Hi Sarah,
the question that you have brought forward touches the heart of the SD-Methodolody: Why should we use models in continuous time as opposed to models in discrete time (e.g. just setting dt to 1)? The answer is that the sometimes akward 'inaccuracy' will not matter or rather will be offset by the grip we will get upon complex reality. If in a system there are 'lots' of accumulation and draining processes and many interdependencies (e.g. feedback) the benefit of continuous time models with their ease of catching these system features should prove much greater than being off from an exact value that often never exists for the (unknown) model that produces reality.
That said I would in the example you have given be careful in what is meant with 'time to drain'. The term 'solution' with regard to a system of differential equations is mathematically speaking a
function. In your case it is the exponential function and one could give an exact function that gives the result for what should be in the stock so one could then build this as an instantaneous process using just auxiliaries with no need to integrate. So the
exponential decay process you are describing has a
time constant (time to drain) that for a first order differential equation gives
the mean residence time.
Your model is
continuously compounding and the fractional rate of decay is a constant. This is the first thing that has to be explained to a customer not familiar with SD - SD-models show whats in the stocks for any multiple of DT approaching continuos time dt = 1 IMHO is a very dangerous time step to use all to easily the model will not work properly at say dt = 0.5 or less. So the proper question for setting up an SD-model is what do you know about
the behaviour of the Stock - this amounts to the question for the order of the delay with the pipeline delay as an extreme - and what do you know about the value of the Stock after one year. If you know that the stock should be zero after one year and you know it is about a third order delay, then you might
fit the time to drain accordingly so that the behavior approaches what you know about reality (you might use a threshold with a IF-THEN-ELSE - function to force the stock value to zero while this is not neat of course).
As you can see the time to drain all of a sudden takes on a different meaning for physical, real world processes that behave like an exponential decay. If what you are trying to do is to build a model that represents linear depreciation in a continuous model (the business economics way of looking at depreciation).

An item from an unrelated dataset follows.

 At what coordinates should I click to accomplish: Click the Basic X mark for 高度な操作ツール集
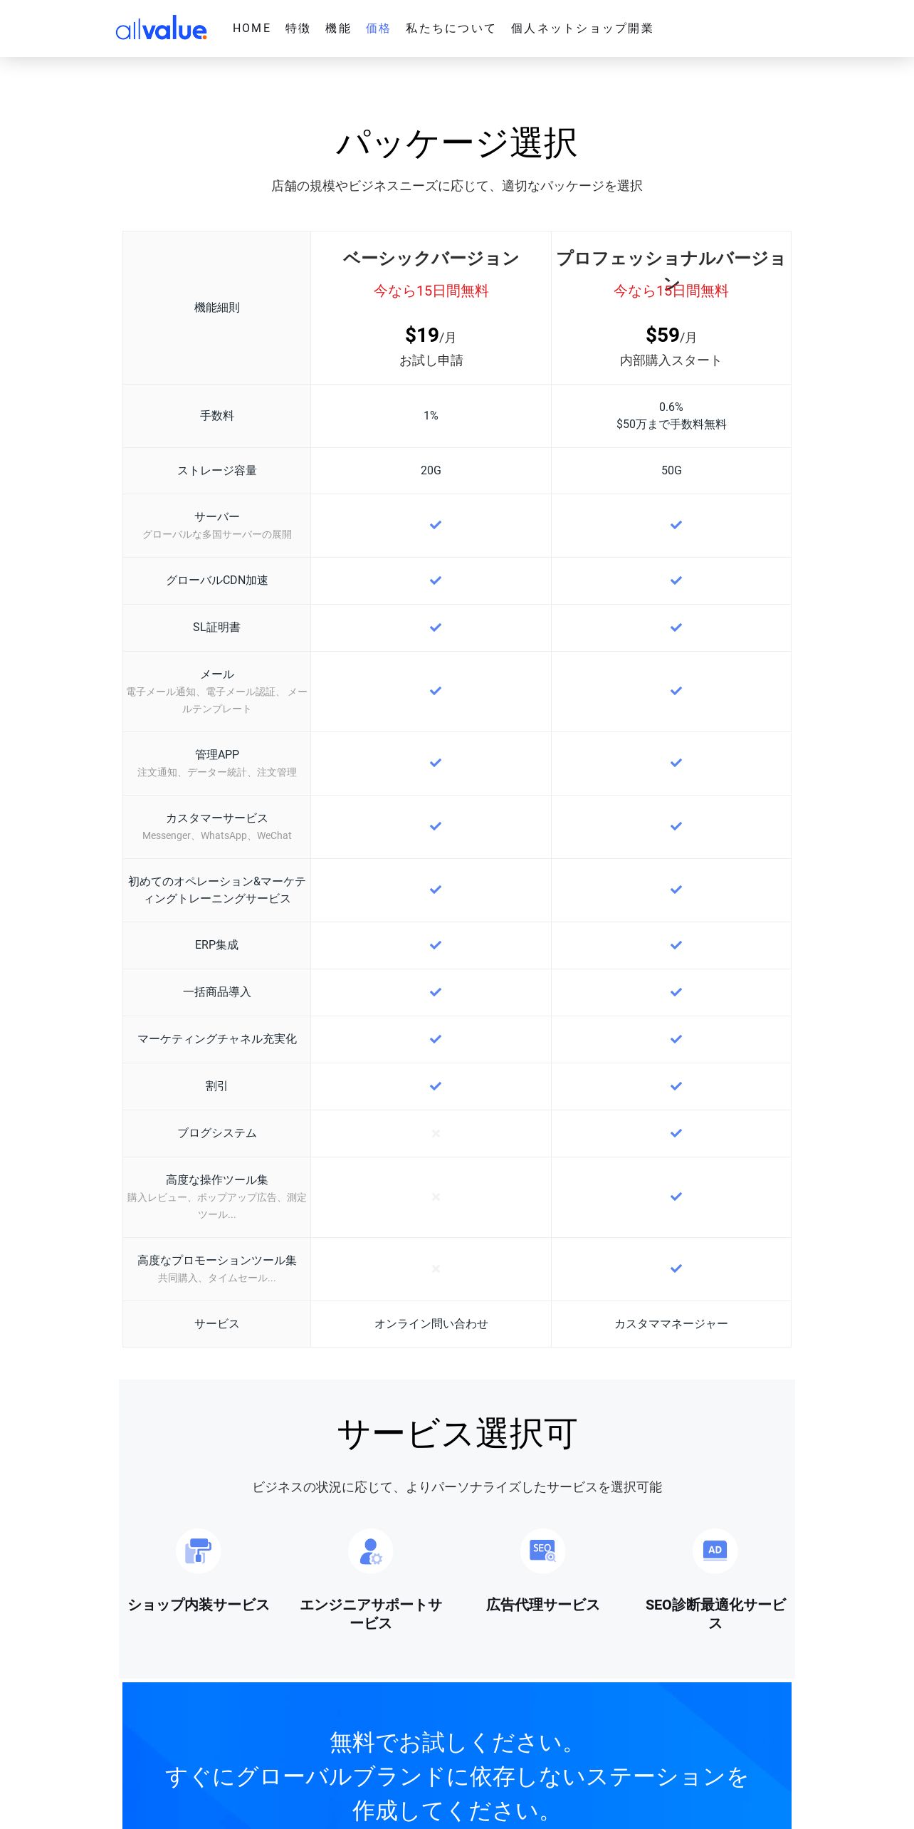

Then here is a good paper to have a look at:
http://www.systemdynamics.org/conferences/2004/SDS_2004/PAPERS/246SCHWA.pdfIf you take a look at figre 4 on page 8 (left hand side) you can see that the time constant (e.g. your time to drain) is adjusted every DT so that the scrap value (e.g. zero) is reached at the eand of the economic life.
Hope that helps.
Kind regards,
Guido W. Reichert
PS:
@JJ
The comparison that you have given does illustrate the above quite nicely. The options you have given (100% probability of death vs. 2 times 50% probablity of death) take the probability (e.g. the time constant) as a constant. But it must be variable for the options to be equivalen: The probability for the first half year should be 50% and that for the second half year accordingly 100% (it is of course a conditional probability affecting those that have survived up to that point in time). In the end all are dead - as Keynes has also noted for the long run.
In a proper SD-model the choice of DT should not affect the simulation outcome. It should be a purely technical construct that determines accuracy and speed for a given numerical integration technique.